The so-called "smart grid" is more than moving bits and bytes, he added. It is also about moving electrons. "We are going to see a widened grid," he said as he showed an animated slide adding islanding, voltage and load control, SVC and storage components, fault current limitation and demand-response. He described a real-world, very large-scale demo at the Stockholm Royal Seaport that includes smart homes and buildings, distributed energy systems, integrated use of electric vehicles, energy storage for network support, shore-to-ship solutions ("so the big cruise liners don't have to keep running their engines while in port," Terwiesch noted), smart primary substations and a smart grid laboratory, part of the larger Stockholm Royal Seaport Laboratory. "The Seaport's goal," according to Terwiesch, "is to be fossil-free by 2030." Terwiesch also described the Boulder, Colo., integration project done by ABB's new acquisition, Ventyx, that integrates alternate energy sources using four SVCs.
"If I could be visionary for a moment," Terwiesch said, "I would be looking for a DC overlay grid that would operate in addition to, rather than replacing the existing AC grid. But back in the here-and-now, motors and drives are the greatest energy efficiency opportunity we have." He described the new ACS2000 medium-voltage drive, which is transformerless to 6.9 KV. "Size reduction matters," he said, in describing the evolution of the ACS800 small-footprint drive to the ACS850 even-smaller-footprint drive.
ABB is unique, Terwiesch said, in being able to provide power electronics devices, assemblies and applications. This unified approach to protection and control is good for productivity, which logically brought him to the convergence of power controls and process controls in the System 800xA. He pointed out that this combined control system provides a plant-wide sequence-of-events (SOE) recorder for the very first time. Based on open standards, the combined system is an idea whose time has come, he said. "'But when?' you ask, and I say 'now.'" He listed 23 projects in a variety of industry verticals such as oil & gas, power gen, and mining and minerals—none, however, in North America.
Next, Terwiesch turned to new features in both software and products. He described a major new feature in 800xA v.5.1―node virtualization. This makes it possible to eliminate the proliferation of servers that used to be required in favor of a very small number of redundant servers. "It is easier to upgrade the servers this way, too," he said.
In terms of new products, he pointed to ABB's Optical Caliper―a non-contact thickness gauge for paper on a web machine, and the FieldKey WirelessHART adapter.
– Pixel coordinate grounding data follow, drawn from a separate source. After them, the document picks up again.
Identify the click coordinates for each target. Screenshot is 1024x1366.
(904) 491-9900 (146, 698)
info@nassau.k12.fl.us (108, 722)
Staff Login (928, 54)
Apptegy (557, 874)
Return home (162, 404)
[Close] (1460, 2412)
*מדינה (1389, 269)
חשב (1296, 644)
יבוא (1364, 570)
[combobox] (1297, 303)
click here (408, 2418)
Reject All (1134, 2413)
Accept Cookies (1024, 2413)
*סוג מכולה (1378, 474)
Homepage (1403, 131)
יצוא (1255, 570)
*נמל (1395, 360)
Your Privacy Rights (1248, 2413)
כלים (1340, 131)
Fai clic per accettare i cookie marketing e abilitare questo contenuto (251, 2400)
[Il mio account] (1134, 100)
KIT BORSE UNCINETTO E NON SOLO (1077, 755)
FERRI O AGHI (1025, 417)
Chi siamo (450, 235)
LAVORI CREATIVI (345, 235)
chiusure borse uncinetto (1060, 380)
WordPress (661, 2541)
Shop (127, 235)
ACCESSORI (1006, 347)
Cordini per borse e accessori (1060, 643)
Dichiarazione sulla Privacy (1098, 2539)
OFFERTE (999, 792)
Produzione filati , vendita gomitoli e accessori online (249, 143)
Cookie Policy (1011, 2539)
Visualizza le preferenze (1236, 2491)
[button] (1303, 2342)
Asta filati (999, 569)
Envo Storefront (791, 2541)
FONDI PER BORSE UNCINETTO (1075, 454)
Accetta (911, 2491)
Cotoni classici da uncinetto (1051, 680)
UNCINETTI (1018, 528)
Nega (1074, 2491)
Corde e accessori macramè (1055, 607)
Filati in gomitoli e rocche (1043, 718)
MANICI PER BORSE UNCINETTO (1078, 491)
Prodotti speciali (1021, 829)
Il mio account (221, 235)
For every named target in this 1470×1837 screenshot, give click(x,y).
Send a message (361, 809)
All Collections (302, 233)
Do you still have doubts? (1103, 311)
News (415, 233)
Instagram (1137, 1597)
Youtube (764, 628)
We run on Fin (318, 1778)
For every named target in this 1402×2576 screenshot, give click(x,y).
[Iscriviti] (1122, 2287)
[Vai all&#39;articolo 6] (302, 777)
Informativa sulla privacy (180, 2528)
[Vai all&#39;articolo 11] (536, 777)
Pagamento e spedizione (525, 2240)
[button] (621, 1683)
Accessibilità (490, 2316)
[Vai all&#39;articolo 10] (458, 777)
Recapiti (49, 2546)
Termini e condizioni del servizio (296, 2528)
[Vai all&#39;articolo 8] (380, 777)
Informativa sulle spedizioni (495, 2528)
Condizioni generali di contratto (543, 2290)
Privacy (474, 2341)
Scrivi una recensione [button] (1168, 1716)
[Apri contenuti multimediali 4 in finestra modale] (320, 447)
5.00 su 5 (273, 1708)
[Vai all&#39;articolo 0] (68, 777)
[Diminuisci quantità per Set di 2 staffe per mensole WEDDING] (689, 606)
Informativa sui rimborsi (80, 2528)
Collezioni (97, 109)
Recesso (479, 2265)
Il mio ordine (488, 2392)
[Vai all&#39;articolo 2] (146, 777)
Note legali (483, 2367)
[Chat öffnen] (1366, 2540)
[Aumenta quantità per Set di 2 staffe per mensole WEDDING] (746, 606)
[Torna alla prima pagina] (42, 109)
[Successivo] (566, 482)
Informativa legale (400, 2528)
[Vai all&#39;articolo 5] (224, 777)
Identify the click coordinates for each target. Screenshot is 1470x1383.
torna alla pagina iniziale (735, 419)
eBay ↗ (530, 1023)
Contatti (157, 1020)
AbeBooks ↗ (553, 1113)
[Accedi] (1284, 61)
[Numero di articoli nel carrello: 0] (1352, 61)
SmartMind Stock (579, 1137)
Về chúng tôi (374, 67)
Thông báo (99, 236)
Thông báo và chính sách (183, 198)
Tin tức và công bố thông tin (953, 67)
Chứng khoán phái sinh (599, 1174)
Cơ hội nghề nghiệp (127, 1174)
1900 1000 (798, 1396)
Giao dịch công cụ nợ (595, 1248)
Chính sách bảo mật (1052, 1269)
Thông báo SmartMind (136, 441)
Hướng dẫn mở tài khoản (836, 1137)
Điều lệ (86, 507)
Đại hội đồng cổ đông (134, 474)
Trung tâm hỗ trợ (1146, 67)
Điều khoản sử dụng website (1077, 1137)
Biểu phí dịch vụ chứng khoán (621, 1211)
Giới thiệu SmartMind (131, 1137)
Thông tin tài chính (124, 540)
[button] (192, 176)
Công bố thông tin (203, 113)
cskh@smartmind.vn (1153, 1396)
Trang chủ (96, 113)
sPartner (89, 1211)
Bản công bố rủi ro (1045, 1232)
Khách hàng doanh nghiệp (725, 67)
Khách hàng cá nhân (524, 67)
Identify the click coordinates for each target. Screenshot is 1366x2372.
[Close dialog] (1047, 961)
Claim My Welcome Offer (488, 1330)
"BASF and NAMUR tested it and found it and WirelessHART to work quite well. But one thing we've learned is that most customers don't like the idea of having to change perhaps thousands of batteries every five years or so."
Terwiesch closed with some predictions for the future of wireless field devices. "We are entering the age of the autonomous field device," he said. "It will be powered by wind, solar, thermal gradient and power harvested from vibration. And we can do it now. In the show display area there is an autonomous temperature transmitter, WirelessHART-enabled, deriving its power from the thermal gradient from the thermowell. Go see it."